What is required: Read the records and gather each line that includes "agent".

Data for processing:
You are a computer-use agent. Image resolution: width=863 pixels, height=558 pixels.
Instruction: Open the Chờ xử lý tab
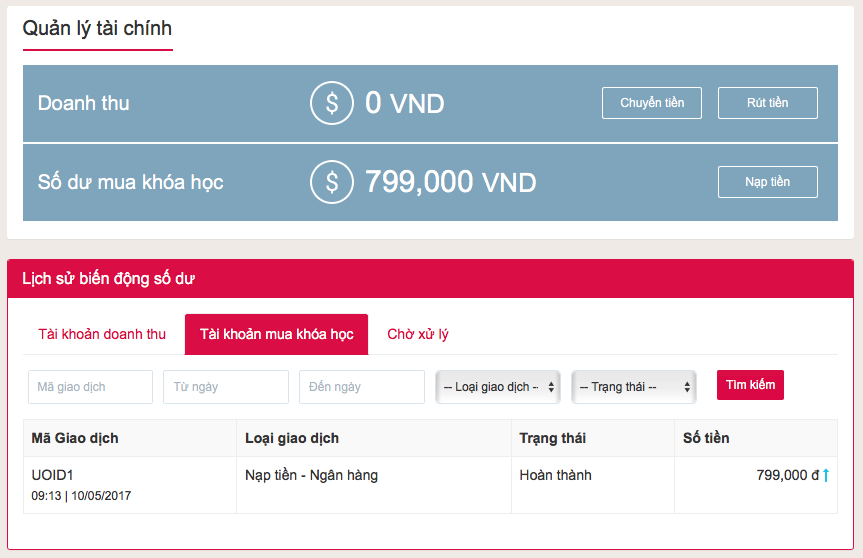[418, 334]
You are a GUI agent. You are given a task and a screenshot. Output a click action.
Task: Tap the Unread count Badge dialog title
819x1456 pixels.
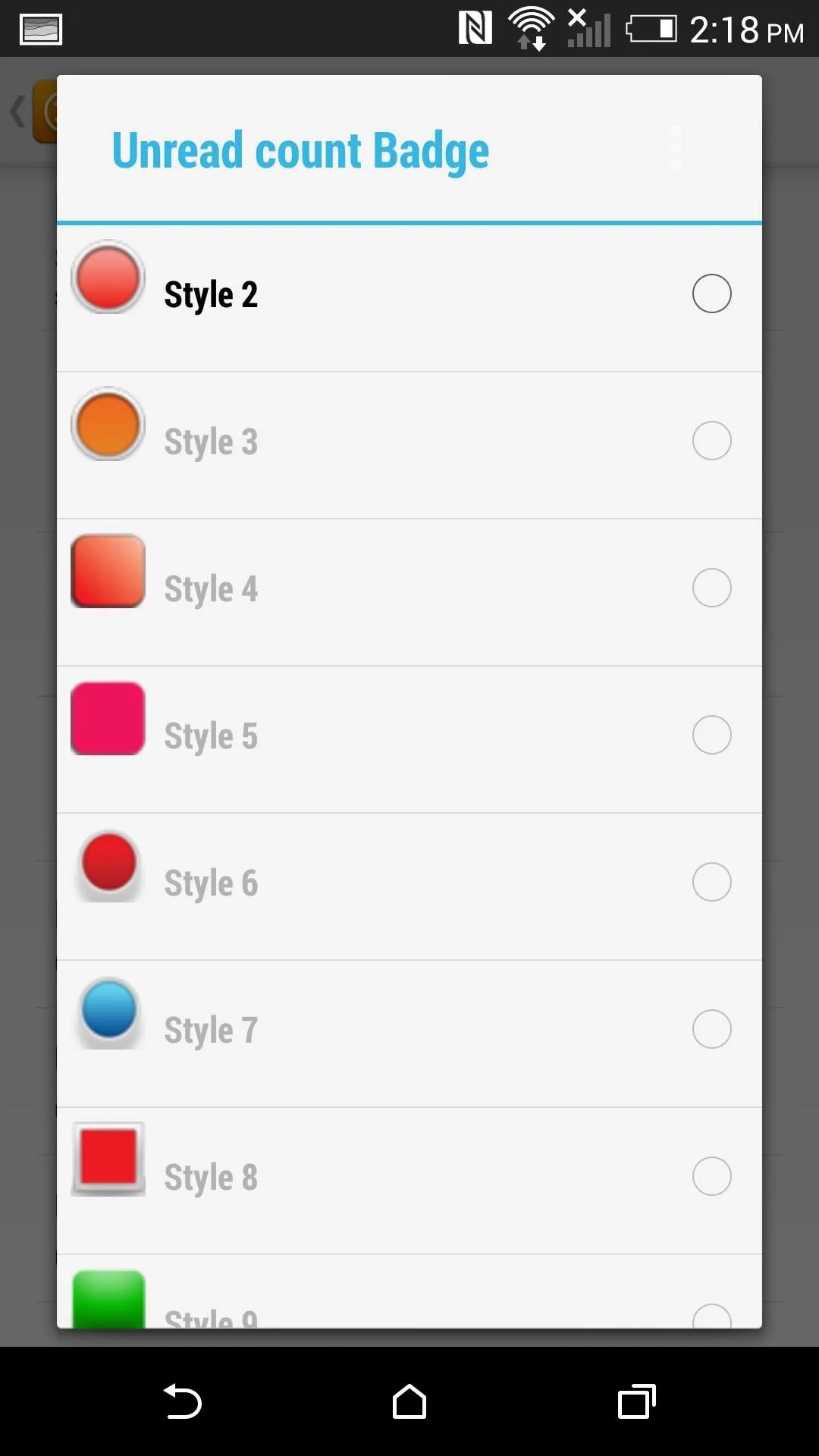coord(300,151)
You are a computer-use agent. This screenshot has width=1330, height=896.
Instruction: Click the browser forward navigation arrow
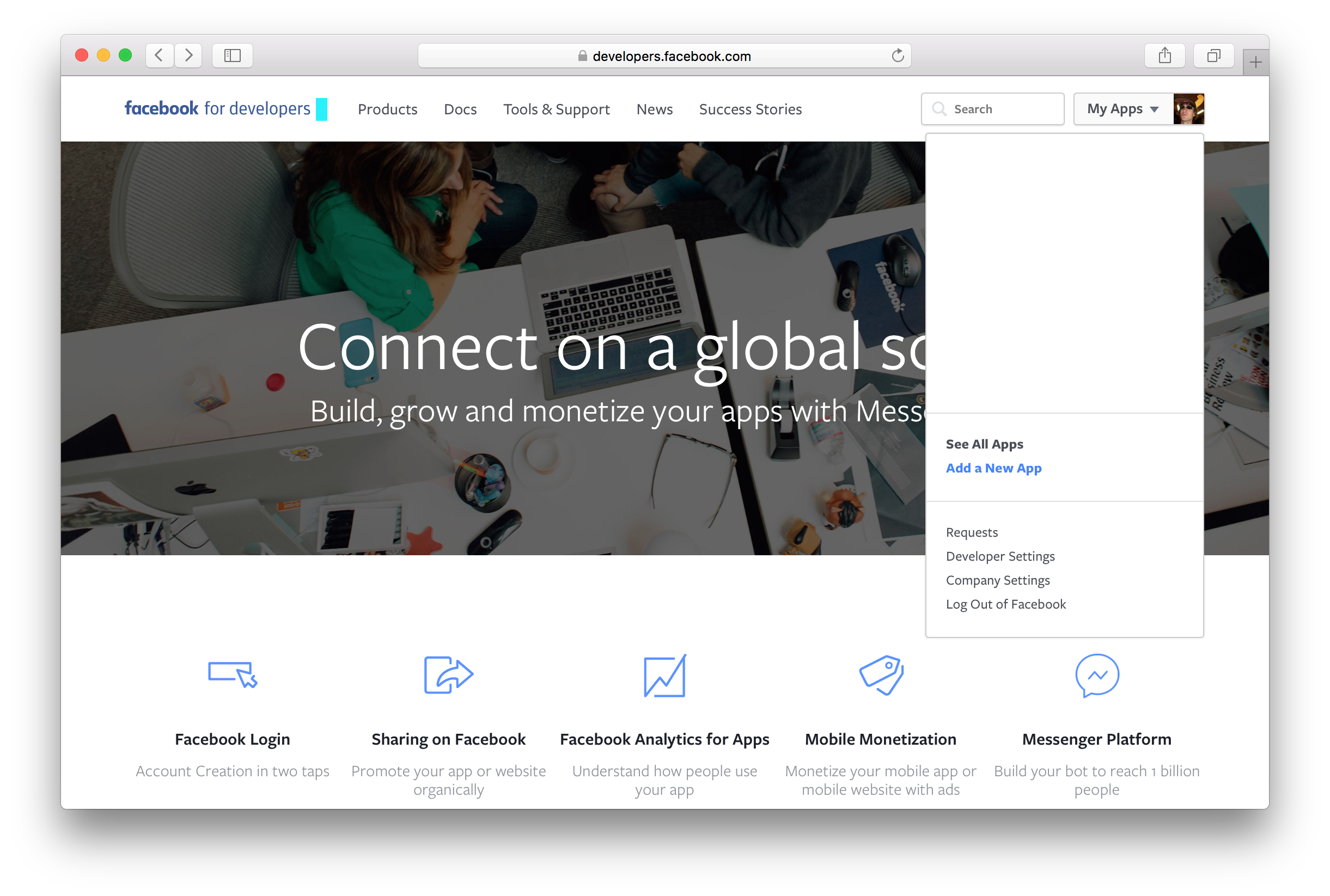click(189, 56)
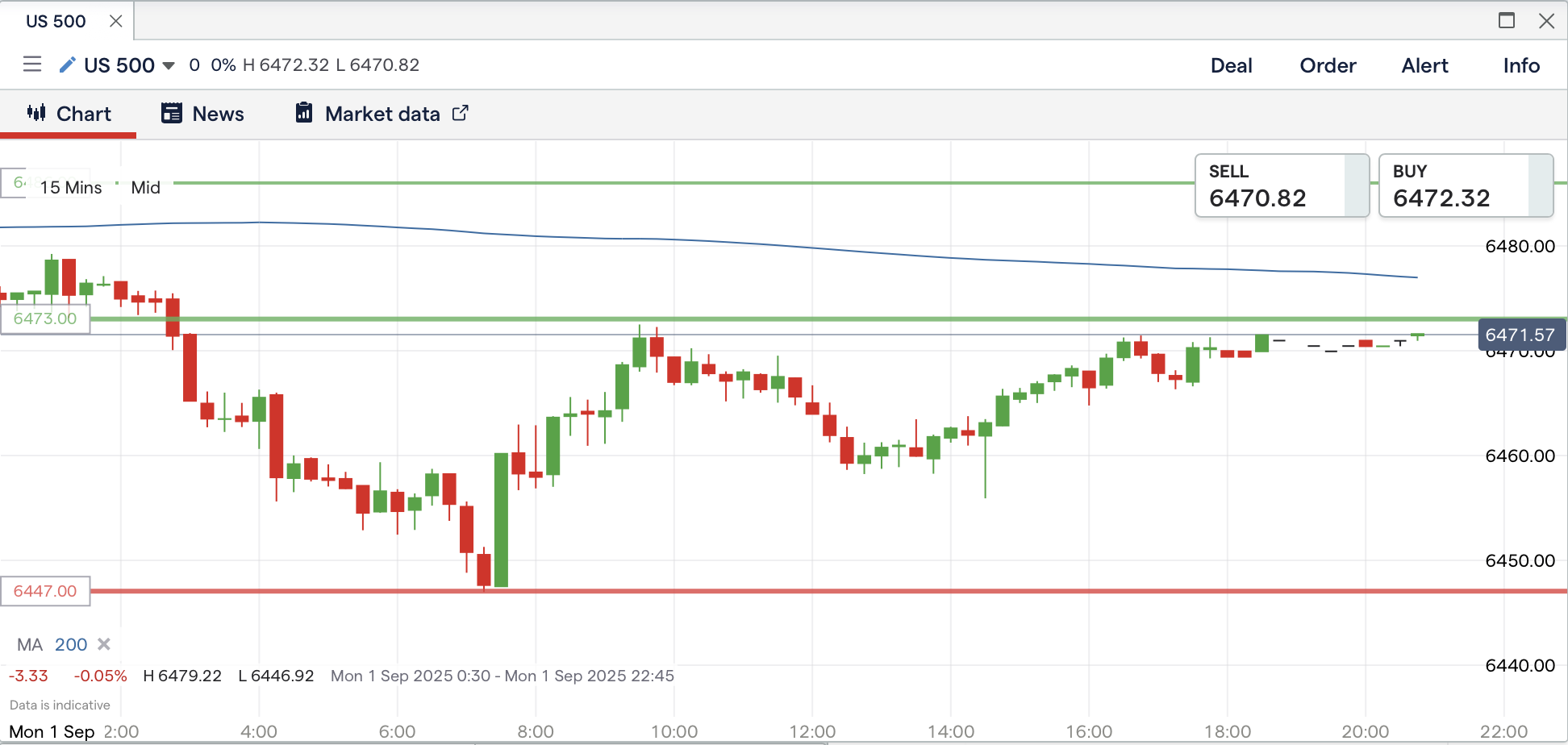Viewport: 1568px width, 745px height.
Task: Select the 6447.00 red level line label
Action: [x=45, y=591]
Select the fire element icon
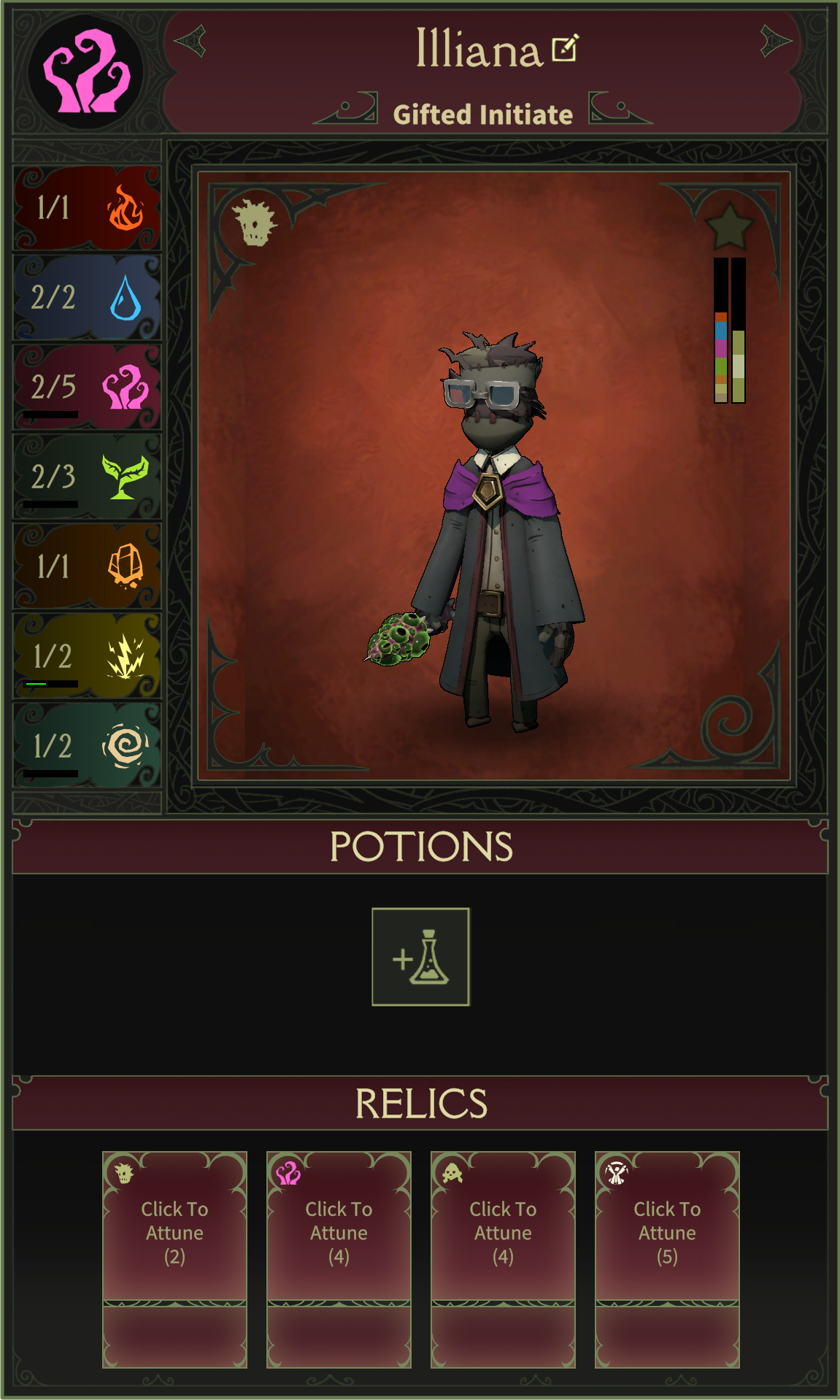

Exercise answer:
You are a computer-use agent. Image resolution: width=863 pixels, height=558 pixels.
You are a GUI agent. You are given a task and a screenshot. Output a click action.
You are a computer-use agent. This screenshot has width=1330, height=896.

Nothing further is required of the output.